Market Overview: Crude Oil Futures
The overlapping candlesticks in Crude Oil, poor follow-through and frequent reversals are hallmarks of trading range price action. The bears hope to get a second leg sideways to down to retest the September low followed by a breakout below the triangle. The bulls want a reversal from a double bottom bull flag (Jun 4 and Sep 10) and a higher low. They also see a larger double bottom bull flag (Dec 13 and Sep 10).
Crude oil futures
The Monthly crude oil chart
- The October monthly Crude Oil candlestick had a small bull body closing in its lower half with a long tail above (has the shape of a doji bar).
- Last month, we said that traders would see if the bulls could create a strong bull bar testing the top of the triangle, or if the market would trade higher but stall and close with a long tail or a bear body below the 20-month EMA instead.
- The bears saw the move in October as a one-bar pullback and want a reversal from a wedge bear flag (Apr 12, Jul 5, and Oct 8).
- They hope to get a second leg sideways to down to retest the September low followed by a breakout below the triangle.

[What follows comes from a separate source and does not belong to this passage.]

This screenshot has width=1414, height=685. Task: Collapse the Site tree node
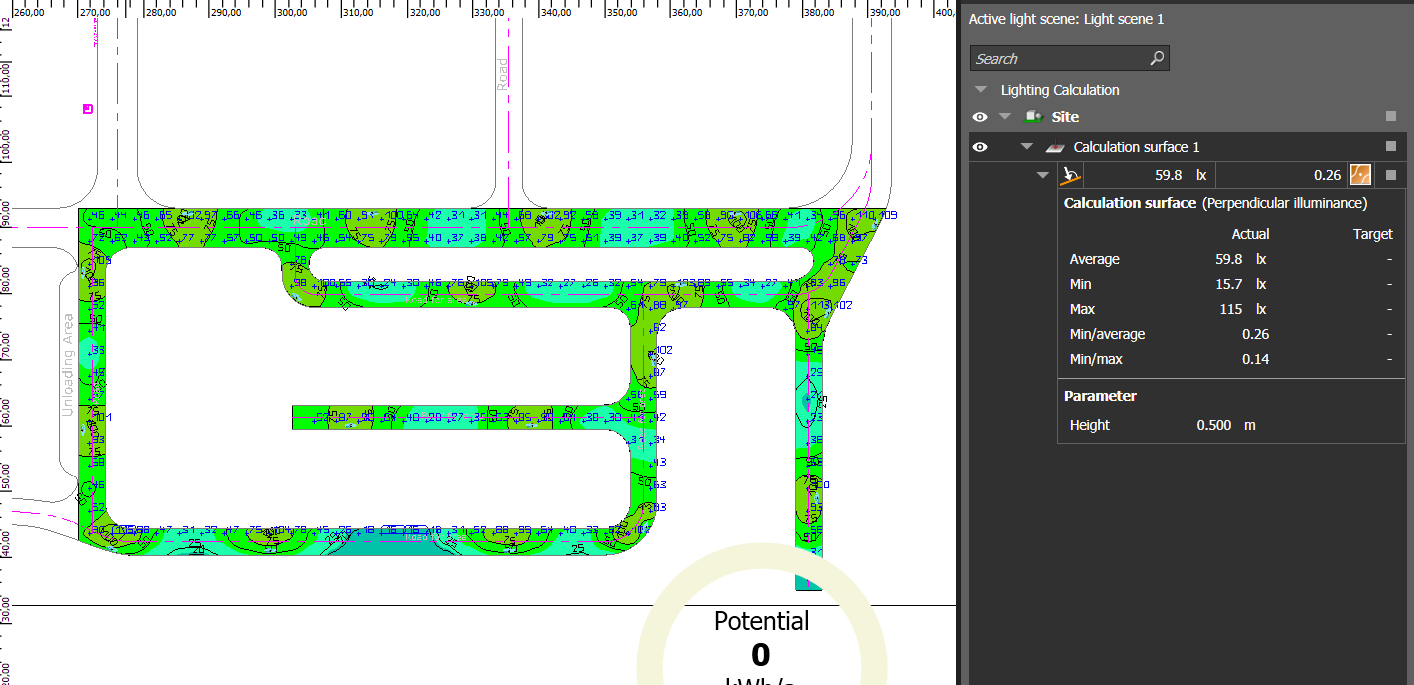point(1006,117)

- They need to create strong bear bars with follow-through selling to increase the odds of lower prices.
- The bulls see the sideways-to-down move (to Sep 10) as a two-legged pullback.
- They want a reversal from a double bottom bull flag (Jun 4 and Sep 10) and a higher low.
- They also see a larger double bottom bull flag (Dec 13 and Sep 10).
- They see October’s rally as breaking the minor bear trend line followed by a retest of the September 10 low, forming a higher low major trend reversal.
- They want a retest of the triangle top and a strong breakout above.
- If the market trades lower, the bulls want the September low and the bottom of the triangle to act as support.
- Since October’s candlestick had a small bull body with a long tail above, it is not a strong buy signal bar for November.
- The market is trading around the middle of the trading range which is an area of balance.
- The overlapping candlesticks, long tail (Oct), poor follow-through and frequent reversals are hallmarks of trading range price action.
- For now, traders will see if the bulls can create a strong bull bar retesting the October 8 high.
- Or will the bears be able to create a retest and breakout below the September 10 low instead?
- The increasingly tight triangle pattern indicates that Crude Oil is in a breakout mode.
- Because the market is also in a trading range (sideways overlapping candlesticks), traders will BLSH (Buy Low, Sell High) until there is a breakout from either direction with sustained follow-through buying/selling.
- The lower third of the large trading range can be the buy zone of trading range traders.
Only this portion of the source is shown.